The 2022 Global Wellness Trends Report predicts that the senior living segment will move away from housing that is socially segregated by age, with older adults opting instead for “intentional intergenerationality,” including pocket neighborhoods (clustered housing around a shared space), intergenerational co-living models, and strategies for designing with intergenerationality in mind. Consider Kindred Uncommon in Buda, Texas, which has set out to rethink residential communities for adults of all ages with open green spaces and a design built for interaction and connection.
It’s something to strive for, according to Rachel Rangelov, executive vice president, design and construction for Longview Senior Housing, which oversees a portfolio of more than 90 properties across 23 states and in Canada. “The idea of integrating and continuing to keep seniors engaged in community is essential for good aging,” she says. But, “it’s ambitious to create cities, if you will, where somebody has to care about keeping people engaged.”
Creating and maintaining a sense of connection is crucial—particularly given the social and mental-health consequences of the pandemic, which were particularly difficult for the high-risk senior population. A new breed of properties, dubbed “lifestyle communities” aim to foster just that, often right in the heart of a city. For the 19-story Apsley by Sunrise, coming to Manhattan’s Upper West Side next year, for example, locally based Champalimaud Design takes cues from the sophistication of the city’s residents, with an elegant design and hospitality-inspired amenities like an art studio, wellness suite (plus wearable tech for residents), and an onsite theater.
In San Francisco, global design firm March and White Design (MAWD) has crafted Coterie Cathedral Hill, a collaboration between Related Companies and Atria Senior Living (a second outpost recently opened its doors in Manhattan’s Hudson Yards). Combining a site-specific palette of light earth tones and luxe finishes with cutting-edge wellness initiatives, the sense of community and connectivity is fostered through communal lobbies, a two-story library, and a bistro and wine bar.
Mae Architects in London and Dorchester, UK-based Scott-Masson Interior Design have taken up the mantle to foster social interaction with the John Morden Centre, a daycare and health facility for seniors that is part of longstanding London retirement community Morden College. With a structure crafted from cross-laminated timber and swathed in a brick façade, the center challenges notions of senior care design. Nodding to the fact that the built environment has a direct impact on people’s quality of life and longevity, medical facilities are joined with social spaces such as a café and events hall, plus corridors featuring seating that looks out over a tranquil courtyard.

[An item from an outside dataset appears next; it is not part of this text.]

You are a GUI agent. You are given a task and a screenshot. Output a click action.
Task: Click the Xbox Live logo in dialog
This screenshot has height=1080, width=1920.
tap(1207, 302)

While many properties that offer such luxurious living are only accessible for the well-to-do, the approach should be adopted throughout the segment, according to Rangelov. “If you believe that connection is important, then a lot of what we’ve been doing over the years is the exact opposite. It’s a reminder to think about what it feels like for someone when they are making these choices [of where to live] and what we can do as people who design, build, and operate these communities to change that.”